Symphonic Live is a video and live album by the English progressive rock band Yes, released on DVD and a single CD on 18 June 2002 by Eagle Vision and subsequently on two CDs and on Blu-ray by Eagle Records. The album documents the group's performance at the Heineken Music Hall in Amsterdam on 22 November 2001 during their Yessymphonic Tour, supporting their nineteenth studio album Magnification, which also featured an orchestra. The tour featured Yes performing on stage with an orchestra; Symphonic Live features the European Festival Orchestra conducted by Wilheilm Keitel.

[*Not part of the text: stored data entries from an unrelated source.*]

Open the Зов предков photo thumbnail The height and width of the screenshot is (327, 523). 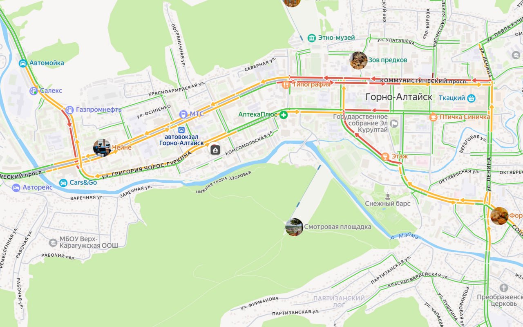coord(358,60)
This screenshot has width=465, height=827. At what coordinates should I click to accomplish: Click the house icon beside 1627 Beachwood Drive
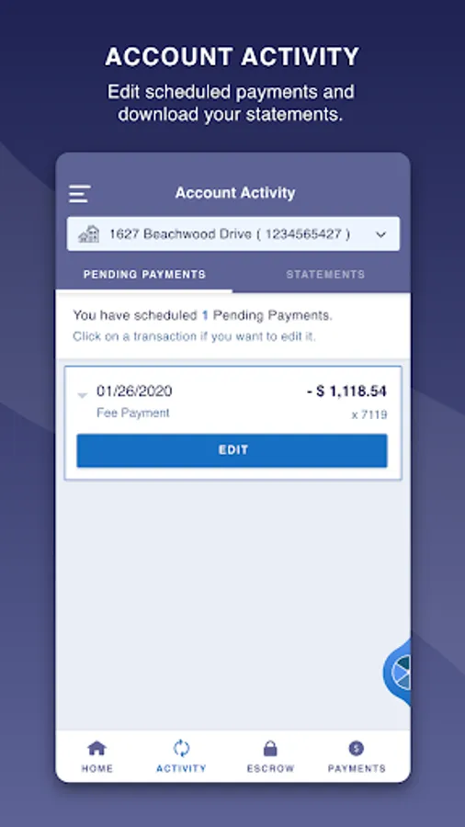88,233
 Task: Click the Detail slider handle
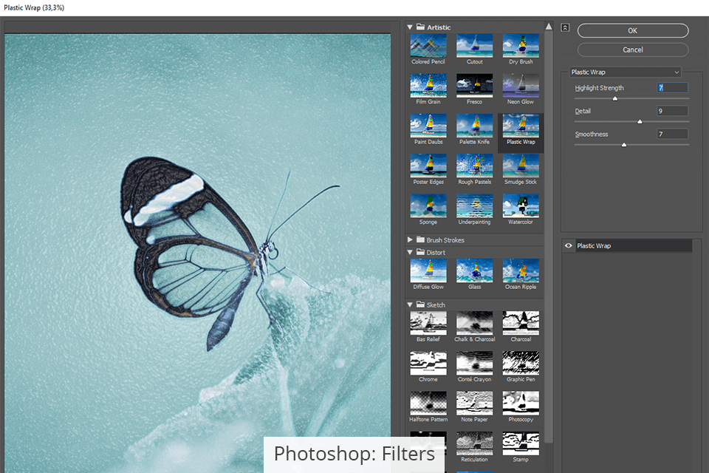tap(640, 121)
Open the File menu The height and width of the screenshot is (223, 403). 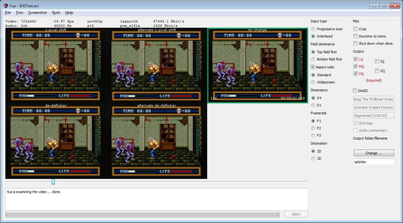tap(8, 13)
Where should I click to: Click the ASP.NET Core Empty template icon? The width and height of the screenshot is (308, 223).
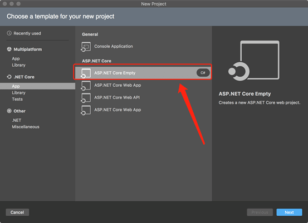[86, 73]
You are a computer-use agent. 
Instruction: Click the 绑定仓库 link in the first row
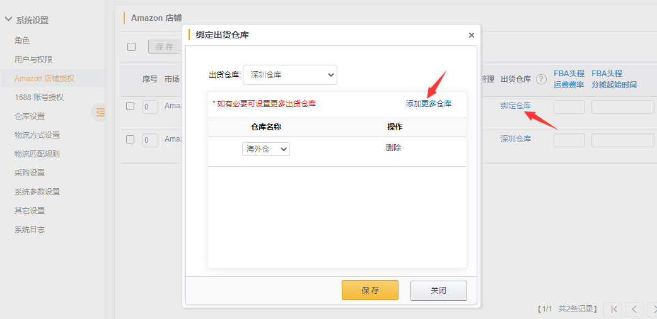click(x=516, y=106)
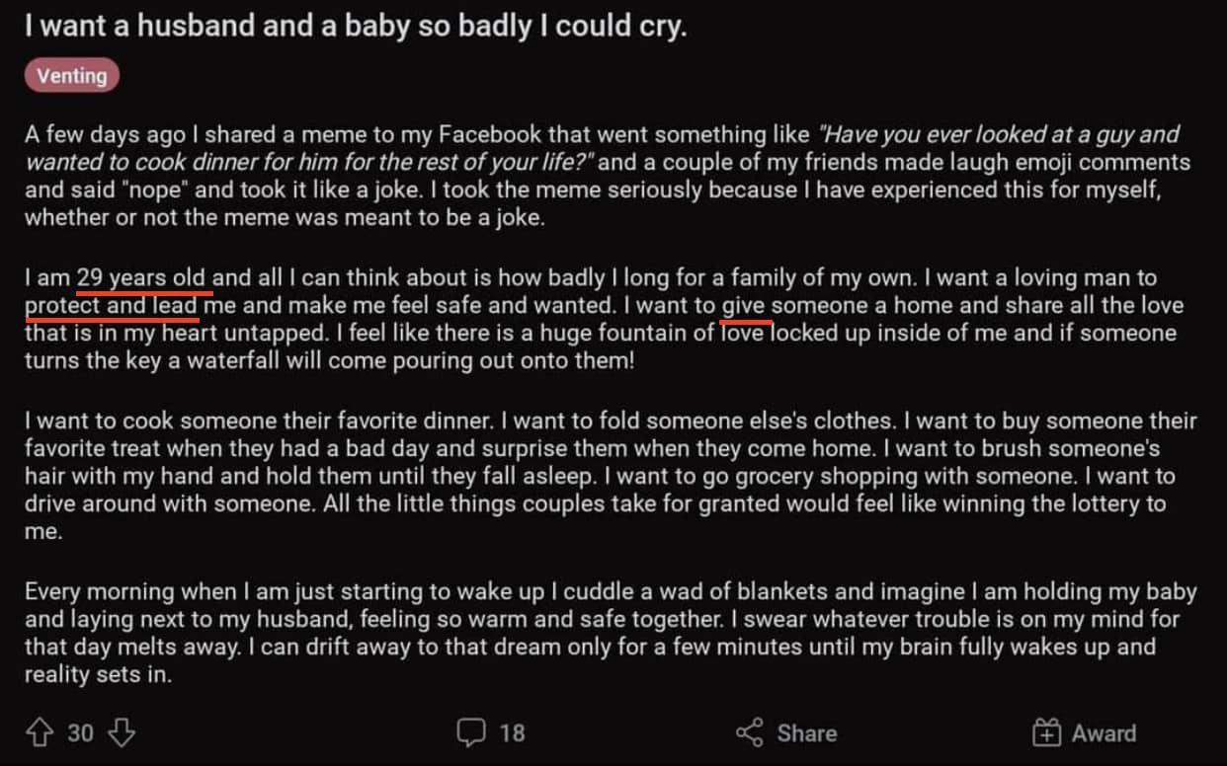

Keyboardist Rick Wakeman was invited by the band to perform at this concert, but this did not happen because of scheduling conflicts. In his place was Tom Brislin.

Reception

Alan Ranta of PopMatters gave Symphonic Live a mixed review, saying that "by the time they recorded this concert in 2001, their age had begun to show" and that "Symphonic Live is a solid set, but it won’t be converting a new generation of fans". In a review for AllMusic, Bret Adams gave the album 3.5 stars out of five and wrote that it "takes some time to settle into a groove, but it eventually does" and that "the sweeping musical twists and turns are simply stunning, and they are skillfully executed by both Yes and the orchestra".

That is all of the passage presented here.